そんな地方の芯を描いた本作は、アメリカ映画とは思えない、むしろフランスのヌーヴェルヴァーグ作品のような雰囲気を持つ本作。そしてスタイリッシュに可愛い衣装。だからこそ、その底に流れる薄暗さが引き立てられる。
わき出てくる男たち
本作が、性的暴行を描かなかったこともまた、特筆すべきかもしれない。本作でワンダは性的暴行を受けることはなかったが、見知らぬ男とセックスをしたら置いてきぼりにされ、バーで男と顔を合わせれば、殺人犯だったその男と旅に出ることになり(たぶんセックスつき)、見知らぬ男の車に乗れば性的暴行を受けそうになる。
女性が尊厳を傷つけられる出来事は、日常のなかに普通の出来事として起こり続ける。それは犯罪ではないかもしれないが、だからこそタチが悪いし、タチが悪いとも思われていないのがさらにタチが悪い。というのも、本作を見て作中の男たちはタチが悪いって思う観客は少ないのでは? その代わりに、“よくあること”だと感じるはず。だからこそ、ワンダという女性の価値観や人生に影響を与えるこれだけの出来事が起こっているのに、『ワンダ』は物語にそこまで“起伏がない(=波乱が起こっていない)”ように感じる。
そんな本作は、すでにワンダが糸の切れた凧のような状態になっている時から始まる。彼女の過去には一切触れられていない。彼女は生まれた時からその性格だったかもしれないし、生きるなかでそうなっていったのかもしれない。
ワンダは生きる力が“有”る
本作の批評のなかには、ワンダは無知で無頓着で無防備で無気力で無目的で無自覚という“無”が多い女性という意見もあるが、果たしてそうか?

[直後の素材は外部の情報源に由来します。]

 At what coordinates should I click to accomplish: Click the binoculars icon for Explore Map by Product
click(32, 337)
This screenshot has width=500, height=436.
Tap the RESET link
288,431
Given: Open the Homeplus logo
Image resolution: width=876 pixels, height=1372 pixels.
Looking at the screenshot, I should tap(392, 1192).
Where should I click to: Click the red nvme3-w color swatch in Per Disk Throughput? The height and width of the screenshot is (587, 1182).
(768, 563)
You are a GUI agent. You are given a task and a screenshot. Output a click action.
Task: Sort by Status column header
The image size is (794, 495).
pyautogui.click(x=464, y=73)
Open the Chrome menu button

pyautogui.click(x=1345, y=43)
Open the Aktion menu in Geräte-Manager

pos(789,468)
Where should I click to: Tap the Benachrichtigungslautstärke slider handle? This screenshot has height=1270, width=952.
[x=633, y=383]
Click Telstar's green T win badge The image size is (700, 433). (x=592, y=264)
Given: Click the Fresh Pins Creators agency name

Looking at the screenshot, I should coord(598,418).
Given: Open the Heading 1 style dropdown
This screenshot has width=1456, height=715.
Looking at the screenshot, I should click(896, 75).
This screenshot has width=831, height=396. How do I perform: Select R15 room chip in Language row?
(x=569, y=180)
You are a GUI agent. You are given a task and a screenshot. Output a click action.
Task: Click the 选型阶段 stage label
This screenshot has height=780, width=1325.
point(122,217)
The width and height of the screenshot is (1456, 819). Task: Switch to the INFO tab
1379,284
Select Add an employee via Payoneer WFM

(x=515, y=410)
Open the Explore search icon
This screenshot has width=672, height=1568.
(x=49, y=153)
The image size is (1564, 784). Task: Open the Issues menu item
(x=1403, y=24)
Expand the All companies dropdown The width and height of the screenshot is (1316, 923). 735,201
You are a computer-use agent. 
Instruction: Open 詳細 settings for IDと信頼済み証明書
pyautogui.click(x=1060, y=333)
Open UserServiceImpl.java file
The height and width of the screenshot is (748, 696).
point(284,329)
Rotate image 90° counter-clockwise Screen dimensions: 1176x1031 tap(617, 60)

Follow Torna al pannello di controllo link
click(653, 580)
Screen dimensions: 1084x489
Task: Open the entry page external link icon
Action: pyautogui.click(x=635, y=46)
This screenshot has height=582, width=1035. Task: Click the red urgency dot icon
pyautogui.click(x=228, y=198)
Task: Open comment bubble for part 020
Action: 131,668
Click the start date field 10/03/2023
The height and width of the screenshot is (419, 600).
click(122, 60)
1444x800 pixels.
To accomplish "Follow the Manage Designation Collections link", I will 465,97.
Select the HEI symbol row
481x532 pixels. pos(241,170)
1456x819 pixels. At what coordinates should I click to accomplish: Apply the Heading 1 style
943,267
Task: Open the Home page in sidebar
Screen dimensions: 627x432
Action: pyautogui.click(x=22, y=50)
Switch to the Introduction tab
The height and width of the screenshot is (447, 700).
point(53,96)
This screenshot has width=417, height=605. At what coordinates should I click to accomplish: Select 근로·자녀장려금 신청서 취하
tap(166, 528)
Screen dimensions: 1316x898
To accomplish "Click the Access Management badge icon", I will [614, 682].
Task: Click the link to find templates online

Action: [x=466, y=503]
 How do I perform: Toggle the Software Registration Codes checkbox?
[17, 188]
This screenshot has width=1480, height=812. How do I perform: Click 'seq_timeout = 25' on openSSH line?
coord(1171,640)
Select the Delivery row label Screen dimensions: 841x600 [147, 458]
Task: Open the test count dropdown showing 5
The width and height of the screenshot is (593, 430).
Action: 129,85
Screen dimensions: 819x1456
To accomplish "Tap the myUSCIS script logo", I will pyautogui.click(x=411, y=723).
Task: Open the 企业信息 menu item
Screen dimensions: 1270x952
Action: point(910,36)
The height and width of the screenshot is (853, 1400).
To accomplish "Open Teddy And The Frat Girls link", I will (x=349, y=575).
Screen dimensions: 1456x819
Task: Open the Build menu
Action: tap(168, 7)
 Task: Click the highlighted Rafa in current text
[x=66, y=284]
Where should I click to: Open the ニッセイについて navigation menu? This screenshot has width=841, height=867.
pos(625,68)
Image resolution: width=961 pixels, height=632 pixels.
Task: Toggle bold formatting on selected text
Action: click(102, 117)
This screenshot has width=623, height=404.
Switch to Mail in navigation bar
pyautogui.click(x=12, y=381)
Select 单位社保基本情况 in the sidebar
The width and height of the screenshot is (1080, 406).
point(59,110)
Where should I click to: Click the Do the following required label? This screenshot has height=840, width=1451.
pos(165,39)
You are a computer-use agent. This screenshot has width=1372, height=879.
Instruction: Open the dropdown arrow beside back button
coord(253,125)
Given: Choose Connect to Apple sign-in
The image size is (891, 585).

元気に自分をアピールするわけではないにしろ、少なくとも、ワンダは働こうとして前の職場に掛け合うシーンがある。また、自分とセックスした後に、隠れて車で逃げていこうとする男を追う時に、彼女はブラジャーをするのだ。
それまでのワンダの雰囲気からすると、ブラなんて気にせずに飛び出しそうなのに。ブラなんてめんどうなものをちゃんと身につけようとする描写がある女性は、果たして本当に無頓着だろうか。
ちなみに、ブラが女性抑圧の象徴の1つだとして、ウーマン・リブの運動のなかでブラを燃やすことがアメリカで60年代終わりから始まった。それが本作に影響を与えていたとしたら、このシーンの解釈は変わってくるが、バーバラ本人が本作を作った時にはウーマン・リブについては何も知らなかったと言っているため、やっぱりワンダはそこまで“無”な女性ではないと思える。
ワンダの人生に何を考えるか
※以下、ネタバレが含まれます。
バーバラは本作について、「女性の解放ではなく、女性や人々に対する抑圧を描いた」と語っている。だからこそ、本作はカラーがあるのに薄暗いのだろう。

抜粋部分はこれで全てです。